For all of my old-man's-complaints I deducted one star.
on May 4, 2011
I have never read anything by Burr before but perhaps if I had, I would have known what I was getting into and thought twice about purchasing this book. I didn't think The Perfect Scent would be about so much about the author. For me, it was too much Burr opinion and story and that took away from the interesting and factual parts of the book. Also, almost every grown man in this book is described as "boyish" and I found that irritating. If I had purchased the paper version instead of the Kindle version there is no way I would have finished The Perfect Scent. Read through a couple of random pages at the book store before buying...
on January 20, 2014
Perfume is a hobby of mine. If I was speaking solely to perfumistas, I would give this book 5 stars just for the information.
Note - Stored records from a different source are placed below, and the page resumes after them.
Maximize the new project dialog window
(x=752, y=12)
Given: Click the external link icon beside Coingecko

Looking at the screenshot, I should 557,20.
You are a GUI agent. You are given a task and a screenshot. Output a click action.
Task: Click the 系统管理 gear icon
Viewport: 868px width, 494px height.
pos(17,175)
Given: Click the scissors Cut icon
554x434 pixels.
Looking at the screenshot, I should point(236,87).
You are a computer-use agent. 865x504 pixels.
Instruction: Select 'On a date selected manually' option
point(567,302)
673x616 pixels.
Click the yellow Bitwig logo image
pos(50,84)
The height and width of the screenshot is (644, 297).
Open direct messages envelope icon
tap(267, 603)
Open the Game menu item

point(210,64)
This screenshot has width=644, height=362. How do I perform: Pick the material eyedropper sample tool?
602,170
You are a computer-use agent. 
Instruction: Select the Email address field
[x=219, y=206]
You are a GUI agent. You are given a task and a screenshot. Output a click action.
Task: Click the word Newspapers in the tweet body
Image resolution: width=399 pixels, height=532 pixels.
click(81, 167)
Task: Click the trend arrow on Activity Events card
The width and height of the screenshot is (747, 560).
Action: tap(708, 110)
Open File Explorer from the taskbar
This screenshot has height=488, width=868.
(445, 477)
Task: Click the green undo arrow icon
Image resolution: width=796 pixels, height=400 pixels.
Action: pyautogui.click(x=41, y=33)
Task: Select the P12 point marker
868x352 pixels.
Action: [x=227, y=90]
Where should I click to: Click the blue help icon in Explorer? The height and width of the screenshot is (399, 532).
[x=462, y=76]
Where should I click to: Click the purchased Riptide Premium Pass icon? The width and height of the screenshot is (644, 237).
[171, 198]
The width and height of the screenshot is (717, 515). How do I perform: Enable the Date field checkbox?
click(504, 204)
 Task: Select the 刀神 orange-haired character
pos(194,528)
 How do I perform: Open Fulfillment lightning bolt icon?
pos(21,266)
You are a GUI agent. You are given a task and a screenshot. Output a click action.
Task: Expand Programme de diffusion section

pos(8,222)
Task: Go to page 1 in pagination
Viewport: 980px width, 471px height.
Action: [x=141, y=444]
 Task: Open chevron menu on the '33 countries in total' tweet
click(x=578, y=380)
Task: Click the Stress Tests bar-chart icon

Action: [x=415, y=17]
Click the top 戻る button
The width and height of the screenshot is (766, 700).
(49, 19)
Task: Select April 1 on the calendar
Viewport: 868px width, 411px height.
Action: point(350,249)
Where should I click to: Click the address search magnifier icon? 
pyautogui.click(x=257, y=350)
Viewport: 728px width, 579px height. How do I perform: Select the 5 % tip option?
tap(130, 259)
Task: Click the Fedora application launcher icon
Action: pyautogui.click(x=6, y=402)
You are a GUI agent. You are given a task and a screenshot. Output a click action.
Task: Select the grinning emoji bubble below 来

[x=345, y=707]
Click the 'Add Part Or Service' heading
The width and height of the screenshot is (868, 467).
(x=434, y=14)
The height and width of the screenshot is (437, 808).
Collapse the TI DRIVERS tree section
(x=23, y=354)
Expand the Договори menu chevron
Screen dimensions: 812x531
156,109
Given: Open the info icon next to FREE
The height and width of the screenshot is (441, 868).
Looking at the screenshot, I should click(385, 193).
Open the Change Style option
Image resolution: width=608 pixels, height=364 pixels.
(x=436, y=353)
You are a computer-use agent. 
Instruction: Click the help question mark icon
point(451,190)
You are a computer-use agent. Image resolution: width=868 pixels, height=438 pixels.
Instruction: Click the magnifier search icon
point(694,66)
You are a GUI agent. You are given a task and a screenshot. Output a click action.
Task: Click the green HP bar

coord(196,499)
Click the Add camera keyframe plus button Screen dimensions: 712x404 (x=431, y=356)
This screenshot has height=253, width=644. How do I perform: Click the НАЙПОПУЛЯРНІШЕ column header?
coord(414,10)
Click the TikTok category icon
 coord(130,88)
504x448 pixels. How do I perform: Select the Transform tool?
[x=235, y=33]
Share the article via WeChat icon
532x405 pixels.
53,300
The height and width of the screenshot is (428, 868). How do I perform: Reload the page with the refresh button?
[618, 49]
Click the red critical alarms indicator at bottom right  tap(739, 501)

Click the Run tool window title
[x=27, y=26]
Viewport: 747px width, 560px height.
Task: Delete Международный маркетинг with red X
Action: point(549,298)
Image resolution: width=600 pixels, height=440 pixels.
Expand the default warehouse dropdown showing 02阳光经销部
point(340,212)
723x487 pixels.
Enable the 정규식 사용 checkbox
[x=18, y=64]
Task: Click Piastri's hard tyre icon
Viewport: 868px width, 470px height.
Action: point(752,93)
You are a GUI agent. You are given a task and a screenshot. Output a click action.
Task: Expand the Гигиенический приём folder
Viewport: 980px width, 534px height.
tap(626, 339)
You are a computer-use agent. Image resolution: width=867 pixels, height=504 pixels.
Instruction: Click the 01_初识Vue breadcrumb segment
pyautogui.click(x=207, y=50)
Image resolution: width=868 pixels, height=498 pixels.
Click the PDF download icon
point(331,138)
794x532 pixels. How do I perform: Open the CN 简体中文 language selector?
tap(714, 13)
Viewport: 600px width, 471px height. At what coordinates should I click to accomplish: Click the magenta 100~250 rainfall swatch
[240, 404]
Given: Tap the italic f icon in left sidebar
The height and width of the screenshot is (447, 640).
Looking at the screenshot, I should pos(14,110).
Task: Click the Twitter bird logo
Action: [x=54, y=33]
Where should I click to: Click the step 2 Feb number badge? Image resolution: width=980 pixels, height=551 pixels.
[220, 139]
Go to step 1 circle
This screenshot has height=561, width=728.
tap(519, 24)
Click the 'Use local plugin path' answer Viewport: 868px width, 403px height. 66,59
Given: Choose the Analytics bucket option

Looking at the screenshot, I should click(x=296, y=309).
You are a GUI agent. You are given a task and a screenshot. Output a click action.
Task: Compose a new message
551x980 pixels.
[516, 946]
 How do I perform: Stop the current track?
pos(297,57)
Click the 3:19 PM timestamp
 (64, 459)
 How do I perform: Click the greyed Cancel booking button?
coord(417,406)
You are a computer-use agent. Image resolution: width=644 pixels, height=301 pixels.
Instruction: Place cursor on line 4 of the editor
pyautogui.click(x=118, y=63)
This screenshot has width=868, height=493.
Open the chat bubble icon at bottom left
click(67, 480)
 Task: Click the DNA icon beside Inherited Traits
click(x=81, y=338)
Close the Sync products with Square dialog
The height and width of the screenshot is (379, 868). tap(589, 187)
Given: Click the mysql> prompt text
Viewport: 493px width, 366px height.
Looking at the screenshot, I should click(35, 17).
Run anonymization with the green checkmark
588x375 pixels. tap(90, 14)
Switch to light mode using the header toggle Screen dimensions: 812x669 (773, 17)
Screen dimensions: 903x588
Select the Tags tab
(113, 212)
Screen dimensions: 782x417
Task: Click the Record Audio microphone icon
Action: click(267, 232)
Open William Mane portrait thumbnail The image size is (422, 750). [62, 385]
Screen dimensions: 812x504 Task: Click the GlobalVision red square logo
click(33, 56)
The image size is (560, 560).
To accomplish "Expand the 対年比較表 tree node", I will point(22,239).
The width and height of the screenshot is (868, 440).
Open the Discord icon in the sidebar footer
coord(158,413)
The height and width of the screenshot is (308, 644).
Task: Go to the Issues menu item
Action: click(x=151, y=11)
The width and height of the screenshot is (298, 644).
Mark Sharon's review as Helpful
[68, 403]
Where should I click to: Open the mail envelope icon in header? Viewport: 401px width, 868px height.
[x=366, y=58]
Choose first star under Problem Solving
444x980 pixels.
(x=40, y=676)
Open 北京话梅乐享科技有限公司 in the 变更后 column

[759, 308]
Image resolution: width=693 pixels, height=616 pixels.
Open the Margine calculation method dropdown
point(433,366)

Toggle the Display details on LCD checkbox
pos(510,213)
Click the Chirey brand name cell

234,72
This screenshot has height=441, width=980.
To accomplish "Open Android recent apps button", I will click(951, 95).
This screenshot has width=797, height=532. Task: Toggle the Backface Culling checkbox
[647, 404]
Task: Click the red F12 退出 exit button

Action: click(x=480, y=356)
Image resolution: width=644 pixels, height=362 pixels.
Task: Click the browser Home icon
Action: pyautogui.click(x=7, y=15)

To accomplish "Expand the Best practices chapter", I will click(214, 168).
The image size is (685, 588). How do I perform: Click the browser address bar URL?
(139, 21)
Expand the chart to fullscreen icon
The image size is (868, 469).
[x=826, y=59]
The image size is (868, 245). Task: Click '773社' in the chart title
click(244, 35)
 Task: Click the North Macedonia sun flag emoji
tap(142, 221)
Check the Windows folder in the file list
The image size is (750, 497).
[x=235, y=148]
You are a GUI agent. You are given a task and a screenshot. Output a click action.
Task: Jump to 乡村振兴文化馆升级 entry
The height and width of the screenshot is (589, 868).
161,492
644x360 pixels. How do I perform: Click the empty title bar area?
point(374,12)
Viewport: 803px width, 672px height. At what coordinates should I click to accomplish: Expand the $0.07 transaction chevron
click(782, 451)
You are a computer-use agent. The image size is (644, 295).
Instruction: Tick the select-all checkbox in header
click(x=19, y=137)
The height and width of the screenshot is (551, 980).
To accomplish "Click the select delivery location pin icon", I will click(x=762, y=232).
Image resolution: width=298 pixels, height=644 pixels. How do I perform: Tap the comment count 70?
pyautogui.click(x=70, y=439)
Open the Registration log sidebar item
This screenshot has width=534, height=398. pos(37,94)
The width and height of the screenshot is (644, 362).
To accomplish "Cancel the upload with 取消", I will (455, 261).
But I’m assuming this is for the general public who might just want to learn more about perfume. About 60 pages into this book, I said “I can’t take it anymore, I’m done.” I picked it back up and was glad I did. There is wealth of fantastic information I haven’t read elsewhere, for instance: The players in the perfume industry; How perfume is made and how perfumers work; The role of synthetics in perfume; The just plain weirdness / dysfunction in how the industry functions. That’s just a few.
The problem with this book is that it’s very mish mash, going into different directions out of nowhere. There’s also way too much information, stuff repeated that we already heard, or things that needed to be culled to avoid information overload. Also, Burr is a good but not great writer. He’s very smart and it’s impressive how he can move in various unknown (to me) worlds, but he comes off as a little show-offy and indulgent. There are great riffs with Sarah Jessica Parker and fun asides that are modern and quirky, but then there are parts that are just annoying and persnickety. I’m not a big New Yorker magazine fan, and I can see how one of the two parts started off as a New Yorker piece. Too much information and “Hey, look how smart I am!”
I ended up scanning the last 60 pages. This book should have been edited better. Do we really need to know about Sarah Jessica Parker’s next launch, and hear even more perfume formulas/details? One last thing: For a book so about aesthetics, the design of the paperback is awful – laminated cover that goes into a permanent bend, and too-small font I guess to make it seem like a reasonable length.